وورق يغلب نثره على نجس، ولعاب صبيّ، وجوخ اشتهر عمله بشحم الخنجير
Dan dedaunan yang umum oleh jatuhnya dedaunan diatas najis, dan liurnya bocah, dan sutera jauh yang dibuatnya dengan lemak babi.

وجبن شاميّ اشتهر عمله بإنفحة الخنزير؛ وقد جاءه صلى الله عليه وسلم جبنة من عندهم فاكل منها، ولم يسأل عن ذلك؛ ذكره شيخنا في ((شرح منهاج))
Dan keju bangsa Syam yang mashur terbuat dari lemak babi; sungguh pernah datang pada Nabi sholallahu 'alaihi wasallam oleh keju dari sisi orang Syam maka dimakan oleh Nabi dari keju itu, dan tidak bertanya oleh Nabi dari yang demikian itu; disebutkan akan pendapat ini oleh guru kami (Ibnu Hajar Al Haitami) di dalam kitab syarah Al Minhajnya.

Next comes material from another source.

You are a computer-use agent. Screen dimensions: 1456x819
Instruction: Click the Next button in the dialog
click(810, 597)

Hukum Asal yang Dimu'tamadkan

Yang dimaksud hukum asal di dalam fiqih yaitu jikalau pada benda yang asalnya suci kemudian ada perasangka bahwa benda tersebut najis karena melihat bahwa benda tersebut bercampur najis secara umum, maka ada dua pendapat yang dipakai yaitu pendapat hukum asal dan hukum dzhohir atau hukum umum dan pendapat yang lebih kuat dalam hal ini yaitu menggunakan hukum asal.

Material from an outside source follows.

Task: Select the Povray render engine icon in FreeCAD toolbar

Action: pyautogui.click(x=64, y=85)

Seperti air sungai yang meluap ketika banjir di musim penghujan kemudian bercampur dengan air got yang meluber membanjiri jalan dan pekarangan rumah, maka air tersebut dihukumi suci.

Diambilnya hukum suci pada air tersebut karena menggunakan hukum asal yang mana air sungai yang meluap itu asalnya suci meski secara dzhohir bercampur najis seperti air got karena meluapnya air.

Begitupun dengan air hujan yang membanjiri jalan dan pemukiman warga kemudian bercampur najis air got, maka yang diambil adalah hukum asal yang mana air hujan itu asalnya suci artinya air tersebut suci meski secara dzhohir bercampur dengan najis.

Diambilnya hukum asal daripada hukum dzhohir atau umum yaitu berdasarkan pendapat ulama yang lebih kuat yaitu hukum asal yang diyakini.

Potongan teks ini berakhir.